A recent study that gathered data on the populations of thirty-five different species of cephalopod across the world’s oceans since the last sixty years has concluded that their numbers are increasing despite the presumed pressure of global warming and intensive fishing3. Why is that?
They’re taking over the seas because they are the sort of animal that benefits greatly from disruption, they have also been unflatteringly dubbed as ‘weeds of the sea’4. Their short life spans and their ability to reproduce quickly allows them to react to rapid changes in the environment. To highlight their persistence, cephalopods have witnessed all five of Earth’s mass extinction events; the Permian-Triassic mass extinction event (252 million years ago) was so severe that it killed off 96% of all species at the time, but the cephalopods just bounced right back up5.
The current disturbances to the world’s oceans are global warming and intensive fishing. Global warming benefits cephalopods because rising sea temperatures help to increase their usually sluggish metabolism: allowing them to be more active and complete their life cycle faster6. Intensive fishing may sound bad for cephalopods, but as they replace their numbers rapidly, they can make up for lost numbers.

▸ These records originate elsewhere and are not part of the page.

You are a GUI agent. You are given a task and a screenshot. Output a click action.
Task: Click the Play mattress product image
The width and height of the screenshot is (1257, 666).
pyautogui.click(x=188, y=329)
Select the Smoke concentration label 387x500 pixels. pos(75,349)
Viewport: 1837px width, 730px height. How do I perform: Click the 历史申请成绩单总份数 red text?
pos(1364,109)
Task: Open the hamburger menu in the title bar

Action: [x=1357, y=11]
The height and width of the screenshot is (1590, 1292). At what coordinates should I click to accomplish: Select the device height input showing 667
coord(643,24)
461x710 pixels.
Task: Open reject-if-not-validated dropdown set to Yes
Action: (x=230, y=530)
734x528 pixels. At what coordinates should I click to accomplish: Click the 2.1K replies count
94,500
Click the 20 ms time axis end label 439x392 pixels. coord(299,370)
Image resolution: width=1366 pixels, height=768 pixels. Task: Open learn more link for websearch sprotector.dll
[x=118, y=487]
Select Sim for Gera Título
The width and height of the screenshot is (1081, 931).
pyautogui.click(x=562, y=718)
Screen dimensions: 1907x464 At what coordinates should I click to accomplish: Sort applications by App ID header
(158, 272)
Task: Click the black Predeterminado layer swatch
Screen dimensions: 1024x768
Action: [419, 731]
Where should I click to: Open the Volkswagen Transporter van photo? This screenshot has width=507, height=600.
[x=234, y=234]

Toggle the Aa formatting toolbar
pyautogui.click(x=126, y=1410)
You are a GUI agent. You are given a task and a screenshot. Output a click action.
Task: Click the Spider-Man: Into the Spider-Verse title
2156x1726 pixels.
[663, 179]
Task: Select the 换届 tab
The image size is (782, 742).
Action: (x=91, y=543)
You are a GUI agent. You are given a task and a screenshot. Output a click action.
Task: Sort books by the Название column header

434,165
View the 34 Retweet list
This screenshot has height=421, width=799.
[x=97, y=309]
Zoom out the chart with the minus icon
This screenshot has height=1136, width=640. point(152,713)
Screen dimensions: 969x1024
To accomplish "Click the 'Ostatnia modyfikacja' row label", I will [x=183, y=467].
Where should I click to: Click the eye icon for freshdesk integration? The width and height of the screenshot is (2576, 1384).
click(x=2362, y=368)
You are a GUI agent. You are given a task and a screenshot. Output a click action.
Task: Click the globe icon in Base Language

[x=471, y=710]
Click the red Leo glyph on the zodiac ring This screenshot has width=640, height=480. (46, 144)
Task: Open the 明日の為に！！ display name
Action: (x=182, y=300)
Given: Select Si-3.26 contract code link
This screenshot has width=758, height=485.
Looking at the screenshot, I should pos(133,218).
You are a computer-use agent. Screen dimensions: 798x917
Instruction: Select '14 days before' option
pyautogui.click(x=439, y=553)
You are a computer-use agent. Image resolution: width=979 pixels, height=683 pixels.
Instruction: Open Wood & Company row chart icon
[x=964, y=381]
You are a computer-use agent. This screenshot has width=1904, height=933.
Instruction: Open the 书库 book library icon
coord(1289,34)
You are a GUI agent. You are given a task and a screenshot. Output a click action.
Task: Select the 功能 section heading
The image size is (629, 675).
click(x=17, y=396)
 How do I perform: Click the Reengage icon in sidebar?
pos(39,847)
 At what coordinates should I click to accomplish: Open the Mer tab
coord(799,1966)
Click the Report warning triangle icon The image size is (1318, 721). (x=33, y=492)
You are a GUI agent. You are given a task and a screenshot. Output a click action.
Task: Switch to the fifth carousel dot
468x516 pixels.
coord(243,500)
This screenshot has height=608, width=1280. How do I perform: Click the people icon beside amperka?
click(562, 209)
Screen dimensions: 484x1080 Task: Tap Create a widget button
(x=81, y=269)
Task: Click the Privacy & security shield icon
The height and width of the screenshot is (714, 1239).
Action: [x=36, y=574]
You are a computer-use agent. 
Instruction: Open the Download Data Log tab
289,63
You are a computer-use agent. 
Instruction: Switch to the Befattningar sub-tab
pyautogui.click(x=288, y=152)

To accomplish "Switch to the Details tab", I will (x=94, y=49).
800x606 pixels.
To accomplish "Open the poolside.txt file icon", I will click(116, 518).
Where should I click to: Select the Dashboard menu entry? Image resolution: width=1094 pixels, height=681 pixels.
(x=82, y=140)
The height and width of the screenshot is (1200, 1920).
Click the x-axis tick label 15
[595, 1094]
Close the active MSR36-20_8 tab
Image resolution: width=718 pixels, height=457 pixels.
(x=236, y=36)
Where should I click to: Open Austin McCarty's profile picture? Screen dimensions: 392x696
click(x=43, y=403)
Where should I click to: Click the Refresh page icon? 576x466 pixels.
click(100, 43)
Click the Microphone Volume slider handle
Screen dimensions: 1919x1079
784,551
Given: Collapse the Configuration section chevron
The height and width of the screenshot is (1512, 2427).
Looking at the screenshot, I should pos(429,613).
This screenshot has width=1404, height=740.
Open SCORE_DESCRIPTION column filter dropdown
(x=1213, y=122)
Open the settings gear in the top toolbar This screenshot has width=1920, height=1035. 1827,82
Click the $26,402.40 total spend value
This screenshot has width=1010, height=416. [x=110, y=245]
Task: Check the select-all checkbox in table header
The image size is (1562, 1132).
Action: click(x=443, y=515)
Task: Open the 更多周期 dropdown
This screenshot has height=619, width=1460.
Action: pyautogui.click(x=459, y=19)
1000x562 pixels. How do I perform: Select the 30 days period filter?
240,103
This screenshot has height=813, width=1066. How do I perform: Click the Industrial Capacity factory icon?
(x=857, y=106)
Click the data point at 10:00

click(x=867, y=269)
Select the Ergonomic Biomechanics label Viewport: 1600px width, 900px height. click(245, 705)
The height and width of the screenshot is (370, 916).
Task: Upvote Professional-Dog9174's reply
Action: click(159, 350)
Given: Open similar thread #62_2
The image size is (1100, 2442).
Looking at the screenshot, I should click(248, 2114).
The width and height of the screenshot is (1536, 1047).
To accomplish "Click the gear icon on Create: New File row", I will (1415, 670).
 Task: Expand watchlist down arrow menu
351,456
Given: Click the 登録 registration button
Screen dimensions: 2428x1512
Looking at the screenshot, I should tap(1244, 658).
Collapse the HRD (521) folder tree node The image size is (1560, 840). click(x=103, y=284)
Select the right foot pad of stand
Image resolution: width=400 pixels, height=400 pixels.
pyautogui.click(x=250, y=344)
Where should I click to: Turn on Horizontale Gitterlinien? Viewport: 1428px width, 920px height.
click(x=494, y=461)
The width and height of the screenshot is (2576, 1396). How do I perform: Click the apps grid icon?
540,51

Although, their primary predators – such as cetaceans and fish – cannot replenish as easily as they have slower life cycles; the reduction of the cephalopod’s natural predators mean that they go unchallenged in the seas7.
An immediate effect of their increased numbers is a hampering of their prey species. In turn, this would damage the fishing industry as they eat crabs, small fish, and bivalves; but, at least calamari would always be on the menu. However, we should not be so complacent, as the Japanese have witnessed the arrival of a live giant squid – is it a lost vagrant or a dark prophet for our new tentacled overlords? Only time will tell8.